_SUPPLIED TEXT_.
All of lore.kernel.org
 help / color / mirror / Atom feed
From: Greg KH <greg@kroah.com>
To: Peter Zijlstra <peterz@infradead.org>
Cc: Lin Ming <ming.m.lin@intel.com>, Ingo Molnar <mingo@elte.hu>,
	Corey Ashford <cjashfor@linux.vnet.ibm.com>,
	Frederic Weisbecker <fweisbec@gmail.com>,
	Paul Mundt <lethal@linux-sh.org>,
	"eranian@gmail.com" <eranian@gmail.com>,
	"Gary.Mohr@Bull.com" <Gary.Mohr@bull.com>,
	"arjan@linux.intel.com" <arjan@linux.intel.com>,
	"Zhang, Yanmin" <yanmin_zhang@linux.intel.com>,
	Paul Mackerras <paulus@samba.org>,
	"David S. Miller" <davem@davemloft.net>,
	Russell King <rmk+kernel@arm.linux.org.uk>,
	Arnaldo Carvalho de Melo <acme@redhat.com>,
	Will Deacon <will.deacon@arm.com>,
	Maynard Johnson <mpjohn@us.ibm.com>, Carl Love <carll@us.ibm.com>,
	Kay Sievers <kay.sievers@vrfy.org>,
	lkml <linux-kernel@vger.kernel.org>
Subject: Re: [RFC][PATCH v2 06/11] perf: core, export pmus via sysfs
Date: Thu, 20 May 2010 11:42:13 -0700	[thread overview]
Message-ID: <20100520184213.GB21030@kroah.com> (raw)
In-Reply-To: <1274253276.5605.10124.camel@twins>

On Wed, May 19, 2010 at 09:14:36AM +0200, Peter Zijlstra wrote:
> On Tue, 2010-05-18 at 19:48 -0700, Greg KH wrote:
> > Again, why do you need/want anything in sysfs in the first place?
> > What problem is it going to solve?  Who is going to benifit?  Why do
> > they care?  What is this whole thing about? 
> 
> 
> OK, so all of this is about perf_event. The story starts with CPUs
> adding a PMU (Performance Monitor Unit) which allows the user to
> count/sample cpu state.
> 
> The whole perf_counter subsystem was created to abstract this piece of
> hardware and provide an kernel interface to it.
> 
> Then we realized that a generalization of the PMU exists in pretty much
> everything that generates 'events' of interest and so we started adding
> software PMUs that allowed us to do the same for tracepoints etc.
> 
> So we ended up with perf_events. A subsystem dedicated to counting
> events and event based sampling.
> 
> Now the problem this patch set tries to solve; more hardware than the
> CPU has such capabilities. There are memory controllers, bus controllers
> and devices with similar capabilities.
> 
> So we need a way to identify and locate these things, and since sysfs
> has the full machine topology in it, the idea was to represent these
> things in sysfs as an event_source class.

_ENTRIES PROVIDED_.
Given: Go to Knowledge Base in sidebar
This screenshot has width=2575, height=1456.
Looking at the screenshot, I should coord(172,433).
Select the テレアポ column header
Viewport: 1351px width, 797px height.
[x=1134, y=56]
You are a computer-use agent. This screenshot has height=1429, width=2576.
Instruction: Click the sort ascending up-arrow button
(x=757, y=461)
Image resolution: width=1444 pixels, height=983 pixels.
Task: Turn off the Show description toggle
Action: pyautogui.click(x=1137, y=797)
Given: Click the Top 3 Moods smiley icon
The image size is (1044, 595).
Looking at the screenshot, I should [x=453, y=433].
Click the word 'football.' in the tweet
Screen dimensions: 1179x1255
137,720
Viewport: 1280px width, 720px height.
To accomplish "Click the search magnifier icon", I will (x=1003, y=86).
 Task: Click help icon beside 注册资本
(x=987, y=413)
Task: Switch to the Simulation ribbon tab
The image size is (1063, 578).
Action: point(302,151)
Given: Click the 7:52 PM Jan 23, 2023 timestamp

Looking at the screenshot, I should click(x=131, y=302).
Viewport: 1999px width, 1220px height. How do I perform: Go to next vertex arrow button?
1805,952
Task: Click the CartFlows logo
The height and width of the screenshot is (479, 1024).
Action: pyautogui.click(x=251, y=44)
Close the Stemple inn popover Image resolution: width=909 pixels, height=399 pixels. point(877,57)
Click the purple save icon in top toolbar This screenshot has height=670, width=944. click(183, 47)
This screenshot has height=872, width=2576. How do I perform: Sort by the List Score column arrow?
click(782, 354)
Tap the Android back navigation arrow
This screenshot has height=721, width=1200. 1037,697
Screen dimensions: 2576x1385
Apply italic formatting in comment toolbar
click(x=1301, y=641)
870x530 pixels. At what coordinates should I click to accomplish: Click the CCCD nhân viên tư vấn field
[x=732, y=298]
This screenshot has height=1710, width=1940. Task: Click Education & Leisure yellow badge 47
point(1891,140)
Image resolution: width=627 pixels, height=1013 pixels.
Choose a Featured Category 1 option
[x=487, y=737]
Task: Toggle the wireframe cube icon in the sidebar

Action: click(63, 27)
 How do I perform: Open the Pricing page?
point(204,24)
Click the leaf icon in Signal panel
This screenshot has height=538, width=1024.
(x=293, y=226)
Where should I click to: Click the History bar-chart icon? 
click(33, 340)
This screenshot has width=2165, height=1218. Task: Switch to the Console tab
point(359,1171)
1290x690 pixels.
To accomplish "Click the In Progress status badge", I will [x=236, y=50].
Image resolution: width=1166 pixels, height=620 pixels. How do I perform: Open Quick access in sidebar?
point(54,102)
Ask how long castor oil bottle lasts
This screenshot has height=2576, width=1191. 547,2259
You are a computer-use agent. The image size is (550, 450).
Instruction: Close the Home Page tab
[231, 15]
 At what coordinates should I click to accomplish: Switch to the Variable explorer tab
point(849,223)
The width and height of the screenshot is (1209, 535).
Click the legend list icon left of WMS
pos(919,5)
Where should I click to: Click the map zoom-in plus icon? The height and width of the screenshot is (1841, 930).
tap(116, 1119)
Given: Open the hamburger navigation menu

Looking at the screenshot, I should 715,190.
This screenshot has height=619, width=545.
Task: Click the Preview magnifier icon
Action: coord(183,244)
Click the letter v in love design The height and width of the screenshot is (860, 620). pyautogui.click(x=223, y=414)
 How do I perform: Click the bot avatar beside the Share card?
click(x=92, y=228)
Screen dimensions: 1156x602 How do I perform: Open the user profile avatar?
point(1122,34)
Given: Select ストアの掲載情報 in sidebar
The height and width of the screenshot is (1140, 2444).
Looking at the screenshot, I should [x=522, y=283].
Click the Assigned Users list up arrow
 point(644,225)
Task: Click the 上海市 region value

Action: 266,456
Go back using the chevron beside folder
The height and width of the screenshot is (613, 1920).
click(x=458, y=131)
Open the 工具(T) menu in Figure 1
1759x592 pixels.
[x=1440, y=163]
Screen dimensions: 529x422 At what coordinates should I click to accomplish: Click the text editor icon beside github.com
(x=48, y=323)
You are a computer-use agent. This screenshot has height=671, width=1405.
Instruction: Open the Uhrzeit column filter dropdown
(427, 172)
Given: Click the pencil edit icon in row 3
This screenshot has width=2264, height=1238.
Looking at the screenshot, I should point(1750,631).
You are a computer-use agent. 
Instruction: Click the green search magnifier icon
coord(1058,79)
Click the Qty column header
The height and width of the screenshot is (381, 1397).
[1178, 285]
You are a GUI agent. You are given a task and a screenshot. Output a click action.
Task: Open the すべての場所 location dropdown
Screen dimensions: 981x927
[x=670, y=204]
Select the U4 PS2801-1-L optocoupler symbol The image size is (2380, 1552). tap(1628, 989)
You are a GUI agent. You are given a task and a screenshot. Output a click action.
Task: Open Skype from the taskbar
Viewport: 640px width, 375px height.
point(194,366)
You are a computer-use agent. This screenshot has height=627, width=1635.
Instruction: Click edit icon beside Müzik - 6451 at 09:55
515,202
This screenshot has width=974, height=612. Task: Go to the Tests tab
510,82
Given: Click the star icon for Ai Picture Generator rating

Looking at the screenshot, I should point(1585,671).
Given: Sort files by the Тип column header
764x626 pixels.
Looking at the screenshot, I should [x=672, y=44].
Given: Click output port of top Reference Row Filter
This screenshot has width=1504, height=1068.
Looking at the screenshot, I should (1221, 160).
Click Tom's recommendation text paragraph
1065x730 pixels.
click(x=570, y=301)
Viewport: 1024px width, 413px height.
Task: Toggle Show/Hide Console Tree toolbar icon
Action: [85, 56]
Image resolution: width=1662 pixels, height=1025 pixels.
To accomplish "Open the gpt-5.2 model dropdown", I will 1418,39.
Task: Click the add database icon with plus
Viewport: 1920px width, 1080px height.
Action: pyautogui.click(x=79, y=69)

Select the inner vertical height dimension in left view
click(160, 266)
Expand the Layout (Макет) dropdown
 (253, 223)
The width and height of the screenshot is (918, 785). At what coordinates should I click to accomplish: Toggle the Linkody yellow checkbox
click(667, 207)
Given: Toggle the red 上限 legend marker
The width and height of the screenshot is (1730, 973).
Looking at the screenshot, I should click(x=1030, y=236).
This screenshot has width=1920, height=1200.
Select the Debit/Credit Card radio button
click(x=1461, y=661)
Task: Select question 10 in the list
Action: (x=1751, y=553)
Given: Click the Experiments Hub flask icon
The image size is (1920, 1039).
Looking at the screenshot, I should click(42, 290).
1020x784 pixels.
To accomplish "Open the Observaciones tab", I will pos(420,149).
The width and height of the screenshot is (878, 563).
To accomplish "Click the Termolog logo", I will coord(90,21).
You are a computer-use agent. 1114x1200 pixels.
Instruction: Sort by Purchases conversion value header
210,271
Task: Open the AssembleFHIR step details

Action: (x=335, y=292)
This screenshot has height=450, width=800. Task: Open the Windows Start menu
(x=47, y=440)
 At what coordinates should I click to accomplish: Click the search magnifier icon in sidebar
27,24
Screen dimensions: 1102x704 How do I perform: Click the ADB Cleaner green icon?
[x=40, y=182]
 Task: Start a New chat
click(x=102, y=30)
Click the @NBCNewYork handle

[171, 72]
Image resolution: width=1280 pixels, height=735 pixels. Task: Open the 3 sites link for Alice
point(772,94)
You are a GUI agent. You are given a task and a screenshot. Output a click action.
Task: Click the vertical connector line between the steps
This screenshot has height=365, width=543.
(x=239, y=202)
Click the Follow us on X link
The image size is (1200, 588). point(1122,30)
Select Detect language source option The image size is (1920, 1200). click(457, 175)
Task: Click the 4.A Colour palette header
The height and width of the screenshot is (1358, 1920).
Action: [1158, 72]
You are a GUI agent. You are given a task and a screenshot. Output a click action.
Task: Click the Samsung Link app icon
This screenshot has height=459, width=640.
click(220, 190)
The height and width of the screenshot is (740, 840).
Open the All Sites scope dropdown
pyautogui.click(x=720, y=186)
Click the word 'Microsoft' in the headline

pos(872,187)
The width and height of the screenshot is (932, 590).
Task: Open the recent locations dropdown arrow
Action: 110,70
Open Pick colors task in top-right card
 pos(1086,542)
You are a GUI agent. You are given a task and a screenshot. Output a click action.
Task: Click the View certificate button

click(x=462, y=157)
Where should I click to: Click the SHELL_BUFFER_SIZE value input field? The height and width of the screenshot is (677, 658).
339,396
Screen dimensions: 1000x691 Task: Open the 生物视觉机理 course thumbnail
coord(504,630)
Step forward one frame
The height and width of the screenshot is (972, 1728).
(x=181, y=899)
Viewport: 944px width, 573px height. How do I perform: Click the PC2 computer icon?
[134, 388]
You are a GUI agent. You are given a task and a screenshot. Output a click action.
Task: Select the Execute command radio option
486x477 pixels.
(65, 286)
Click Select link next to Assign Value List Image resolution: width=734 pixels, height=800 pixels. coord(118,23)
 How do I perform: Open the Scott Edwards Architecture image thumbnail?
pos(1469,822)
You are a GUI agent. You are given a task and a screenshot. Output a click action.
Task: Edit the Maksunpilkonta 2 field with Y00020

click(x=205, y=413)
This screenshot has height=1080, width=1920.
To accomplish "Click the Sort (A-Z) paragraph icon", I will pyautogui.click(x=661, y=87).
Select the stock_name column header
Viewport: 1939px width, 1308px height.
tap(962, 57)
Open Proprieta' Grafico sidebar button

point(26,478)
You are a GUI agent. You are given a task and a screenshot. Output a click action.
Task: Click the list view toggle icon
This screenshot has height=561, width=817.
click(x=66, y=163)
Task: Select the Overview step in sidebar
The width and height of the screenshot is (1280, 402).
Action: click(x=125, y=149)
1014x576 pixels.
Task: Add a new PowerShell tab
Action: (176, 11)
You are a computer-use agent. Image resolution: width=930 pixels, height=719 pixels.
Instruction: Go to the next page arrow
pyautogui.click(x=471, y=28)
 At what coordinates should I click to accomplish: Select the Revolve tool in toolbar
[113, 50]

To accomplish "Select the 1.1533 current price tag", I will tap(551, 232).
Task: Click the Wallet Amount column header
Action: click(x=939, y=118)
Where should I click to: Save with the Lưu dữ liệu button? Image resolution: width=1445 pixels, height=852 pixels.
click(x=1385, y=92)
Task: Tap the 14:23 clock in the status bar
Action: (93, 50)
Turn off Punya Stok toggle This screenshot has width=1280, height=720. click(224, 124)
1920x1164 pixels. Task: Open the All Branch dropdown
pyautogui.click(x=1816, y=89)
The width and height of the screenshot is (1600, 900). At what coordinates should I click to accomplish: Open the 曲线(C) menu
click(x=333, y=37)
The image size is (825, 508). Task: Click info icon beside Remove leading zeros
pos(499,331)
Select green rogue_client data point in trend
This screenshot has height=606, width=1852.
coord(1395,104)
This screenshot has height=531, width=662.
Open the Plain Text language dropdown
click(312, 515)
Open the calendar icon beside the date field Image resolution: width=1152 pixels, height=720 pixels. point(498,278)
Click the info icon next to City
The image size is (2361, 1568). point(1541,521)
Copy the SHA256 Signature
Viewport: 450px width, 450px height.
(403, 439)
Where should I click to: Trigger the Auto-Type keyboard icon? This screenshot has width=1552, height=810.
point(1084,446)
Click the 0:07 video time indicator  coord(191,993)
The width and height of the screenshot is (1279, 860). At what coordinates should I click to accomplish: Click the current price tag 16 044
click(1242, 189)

_SET TASKS_.
a – Rewrite the email from "On Wed, May" down to "interface to it.", replacing "perf_counter" with "perf_event".
b – Answer these questions about the email:
(i) What does the abbreviation PMU stand for?
(ii) Besides the CPU, which kinds of hardware are named as having similar capabilities?
(iii) As what class was it proposed to represent these things in sysfs?

_SOLVED PROBLEMS_.
a –
On Wed, May 19, 2010 at 09:14:36AM +0200, Peter Zijlstra wrote:
> On Tue, 2010-05-18 at 19:48 -0700, Greg KH wrote:
> > Again, why do you need/want anything in sysfs in the first place?
> > What problem is it going to solve?  Who is going to benifit?  Why do
> > they care?  What is this whole thing about? 
> 
> 
> OK, so all of this is about perf_event. The story starts with CPUs
> adding a PMU (Performance Monitor Unit) which allows the user to
> count/sample cpu state.
> 
> The whole perf_event subsystem was created to abstract this piece of
> hardware and provide an kernel interface to it.

b –
(i) Performance Monitor Unit
(ii) Memory controllers, bus controllers and devices
(iii) An event_source class